Andy Andrews’ book, How Do you Kill 11 Million People? is a very powerful story about the Holocaust. In the book, the author tells about how Hitler tricked 11 million people to go to their own death through his leadership filled with lies. It is truly a powerful example of a charismatic leader who misled people through his dark side influence. In it, Andrews explores that “if it is correct that ‘you shall know the truth, and the truth shall set you free,’ then is it possible that if you don’t know the truth, its absence can place you in bondage? (or even lead you to death?”) In the case of the Holocaust, this couldn’t be more true. As Hitler continued to lie to the Jews, they could have revolted at any time and certainly taken over Hitler’s regime. Yet, they believed the lies and followed his leadership, walking blindly into a falsehood that cost them their lives.

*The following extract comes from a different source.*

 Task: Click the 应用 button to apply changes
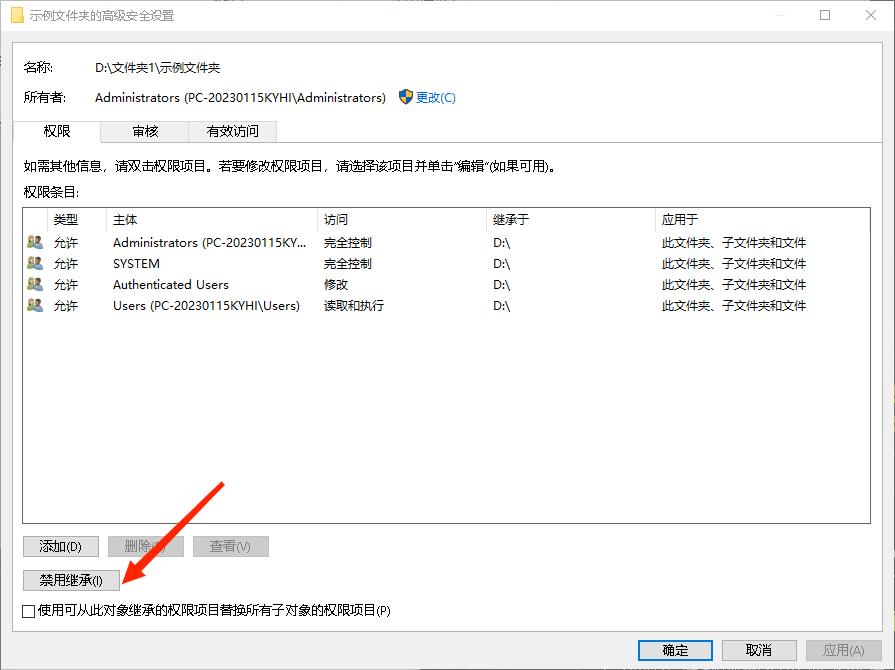[841, 649]
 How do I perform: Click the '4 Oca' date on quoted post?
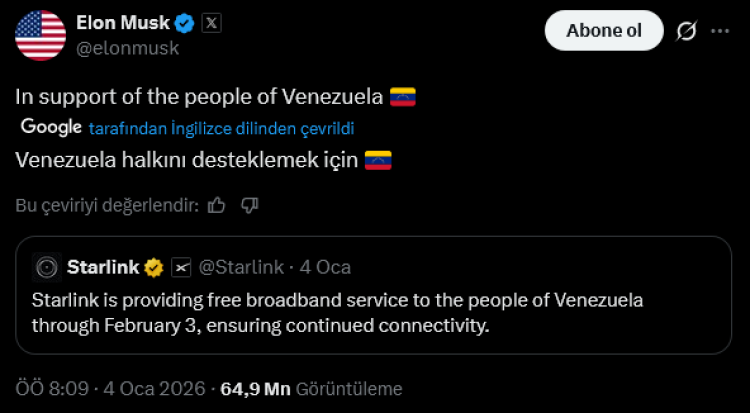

John Lennon once said, “Living is easy with eyes closed.” Every day in this world, people are blindly following false leaders. And each day, we are losing a part of our value and self-worth as we trust and believe in the wisdom of the unwise. Wouldn’t it be wonderful if everyone could know the one true Leader and follow in His calling upon our lives? Because walking in blindness can lead us into oblivion.
In the final words of Soren Kierkegaard, a famous Danish theologian, “There are two ways to be fooled. One is to believe what isn’t true; the other is to refuse to believe what is true.” AMEN!!!
 Dennis Tourish, The Dark Side of Transformational Leadership: A Critical Perspective (Sussex: Routledge, 2013), 20.
 Andy Andrews, How Do You Kill 11 Million People? (New York: Thomas Nelson, 2012), 32.